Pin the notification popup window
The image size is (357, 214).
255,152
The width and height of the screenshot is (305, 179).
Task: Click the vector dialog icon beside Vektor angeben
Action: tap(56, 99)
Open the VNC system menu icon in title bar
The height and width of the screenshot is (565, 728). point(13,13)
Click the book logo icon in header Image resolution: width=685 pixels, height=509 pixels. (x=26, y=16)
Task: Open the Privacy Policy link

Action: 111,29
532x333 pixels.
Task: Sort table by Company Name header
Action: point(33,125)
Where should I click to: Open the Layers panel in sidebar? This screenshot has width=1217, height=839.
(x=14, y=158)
* * *
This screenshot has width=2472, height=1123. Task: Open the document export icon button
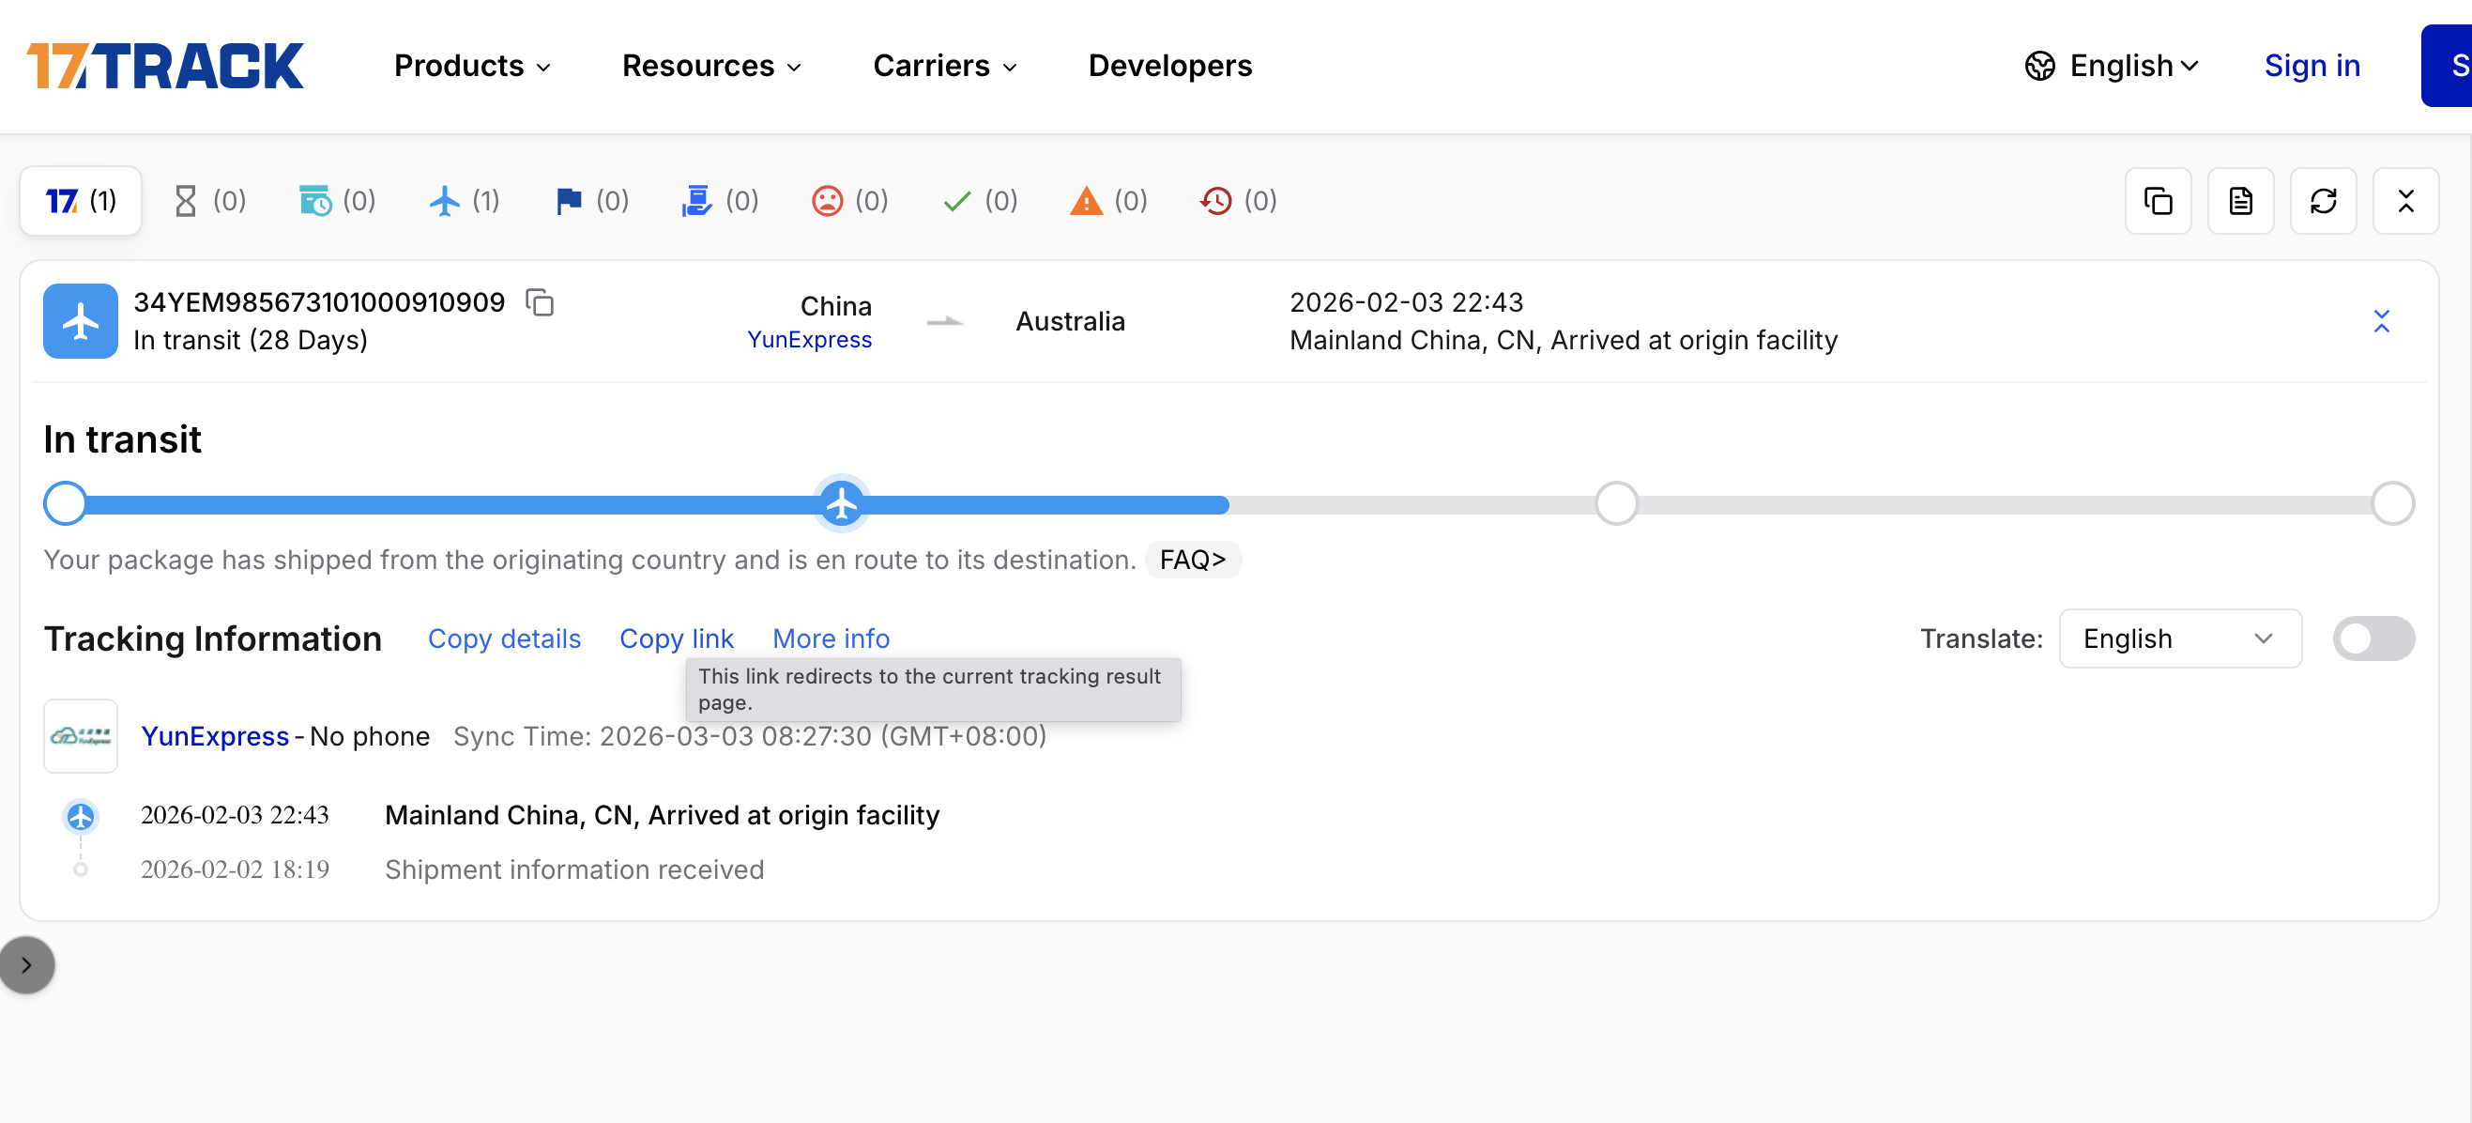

Exercise directions: Convert the items starting at the line that contains "Pin the notification popup window" and ending at the line that contains "(x=14, y=158)" into a Markdown table with the columns Row and Line, leaving out any blank lines.

Exercise answer:
| Row | Line |
|---|---|
| 1 | Pin the notification popup window |
| 2 | The image size is (357, 214). |
| 3 | 255,152 |
| 4 | The width and height of the screenshot is (305, 179). |
| 5 | Task: Click the vector dialog icon beside Vektor angeben |
| 6 | Action: tap(56, 99) |
| 7 | Open the VNC system menu icon in title bar |
| 8 | The height and width of the screenshot is (565, 728). point(13,13) |
| 9 | Click the book logo icon in header Image resolution: width=685 pixels, height=509 pixels. (x=26, y=16) |
| 10 | Task: Open the Privacy Policy link |
| 11 | Action: 111,29 |
| 12 | 532x333 pixels. |
| 13 | Task: Sort table by Company Name header |
| 14 | Action: point(33,125) |
| 15 | Where should I click to: Open the Layers panel in sidebar? This screenshot has width=1217, height=839. |
| 16 | (x=14, y=158) |